* _Work instruction_: Spot each line in the data below containing "Expand" and copy it.

* _Records for processing_:
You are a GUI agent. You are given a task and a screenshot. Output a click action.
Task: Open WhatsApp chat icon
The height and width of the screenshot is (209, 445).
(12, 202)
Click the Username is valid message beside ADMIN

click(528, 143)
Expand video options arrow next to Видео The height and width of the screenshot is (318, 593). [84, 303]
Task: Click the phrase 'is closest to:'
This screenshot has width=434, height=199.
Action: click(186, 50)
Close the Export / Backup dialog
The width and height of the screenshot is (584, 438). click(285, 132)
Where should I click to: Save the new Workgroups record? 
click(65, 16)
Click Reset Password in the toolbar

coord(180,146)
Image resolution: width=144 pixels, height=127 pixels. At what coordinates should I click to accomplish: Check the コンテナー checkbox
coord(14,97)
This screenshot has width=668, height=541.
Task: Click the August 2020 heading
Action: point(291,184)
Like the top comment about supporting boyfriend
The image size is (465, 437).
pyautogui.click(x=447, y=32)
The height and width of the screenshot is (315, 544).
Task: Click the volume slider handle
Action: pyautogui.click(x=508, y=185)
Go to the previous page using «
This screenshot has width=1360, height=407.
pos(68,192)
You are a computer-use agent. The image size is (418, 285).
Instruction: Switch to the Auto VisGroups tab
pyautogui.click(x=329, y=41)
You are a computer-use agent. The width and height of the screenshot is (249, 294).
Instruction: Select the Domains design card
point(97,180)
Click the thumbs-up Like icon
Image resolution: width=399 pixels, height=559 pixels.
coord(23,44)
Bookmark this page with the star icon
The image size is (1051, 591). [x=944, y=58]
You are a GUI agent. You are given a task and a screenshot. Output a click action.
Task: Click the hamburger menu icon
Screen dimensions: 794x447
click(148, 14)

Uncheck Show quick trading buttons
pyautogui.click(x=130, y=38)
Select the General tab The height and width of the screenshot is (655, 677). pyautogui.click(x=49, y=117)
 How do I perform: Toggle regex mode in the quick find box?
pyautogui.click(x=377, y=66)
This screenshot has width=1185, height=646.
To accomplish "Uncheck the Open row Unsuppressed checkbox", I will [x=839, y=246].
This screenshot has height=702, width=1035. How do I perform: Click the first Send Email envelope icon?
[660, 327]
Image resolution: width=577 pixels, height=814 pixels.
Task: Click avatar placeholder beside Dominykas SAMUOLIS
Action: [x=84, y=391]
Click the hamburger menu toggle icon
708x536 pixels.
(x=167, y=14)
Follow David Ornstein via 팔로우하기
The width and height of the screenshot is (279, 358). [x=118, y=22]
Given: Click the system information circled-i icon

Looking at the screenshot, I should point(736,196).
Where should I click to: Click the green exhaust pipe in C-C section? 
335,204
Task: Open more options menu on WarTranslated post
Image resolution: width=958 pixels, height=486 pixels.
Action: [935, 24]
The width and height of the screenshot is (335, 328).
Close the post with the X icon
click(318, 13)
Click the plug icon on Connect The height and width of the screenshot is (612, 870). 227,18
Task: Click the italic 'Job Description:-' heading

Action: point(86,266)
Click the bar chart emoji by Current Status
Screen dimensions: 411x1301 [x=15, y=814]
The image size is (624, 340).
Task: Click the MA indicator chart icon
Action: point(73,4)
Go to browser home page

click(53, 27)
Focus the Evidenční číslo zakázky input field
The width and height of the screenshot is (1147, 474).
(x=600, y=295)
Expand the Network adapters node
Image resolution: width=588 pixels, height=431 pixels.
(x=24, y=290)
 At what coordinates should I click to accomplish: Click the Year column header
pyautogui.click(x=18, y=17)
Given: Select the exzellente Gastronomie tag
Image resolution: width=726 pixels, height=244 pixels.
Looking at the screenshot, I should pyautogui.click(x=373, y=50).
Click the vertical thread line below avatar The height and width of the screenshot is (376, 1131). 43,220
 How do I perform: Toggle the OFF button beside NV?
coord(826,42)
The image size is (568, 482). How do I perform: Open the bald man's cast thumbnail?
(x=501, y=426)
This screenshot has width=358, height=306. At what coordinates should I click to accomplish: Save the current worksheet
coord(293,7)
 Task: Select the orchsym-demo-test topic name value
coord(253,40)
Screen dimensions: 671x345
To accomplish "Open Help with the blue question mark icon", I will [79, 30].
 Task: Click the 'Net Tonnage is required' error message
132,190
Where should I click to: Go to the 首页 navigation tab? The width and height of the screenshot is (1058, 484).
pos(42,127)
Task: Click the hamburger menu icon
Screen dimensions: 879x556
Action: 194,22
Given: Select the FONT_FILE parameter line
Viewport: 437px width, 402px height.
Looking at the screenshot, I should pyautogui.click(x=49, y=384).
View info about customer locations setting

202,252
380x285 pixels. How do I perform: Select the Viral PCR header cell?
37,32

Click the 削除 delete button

* _Completed task_:
Expand video options arrow next to Видео The height and width of the screenshot is (318, 593). [84, 303]
Expand the Network adapters node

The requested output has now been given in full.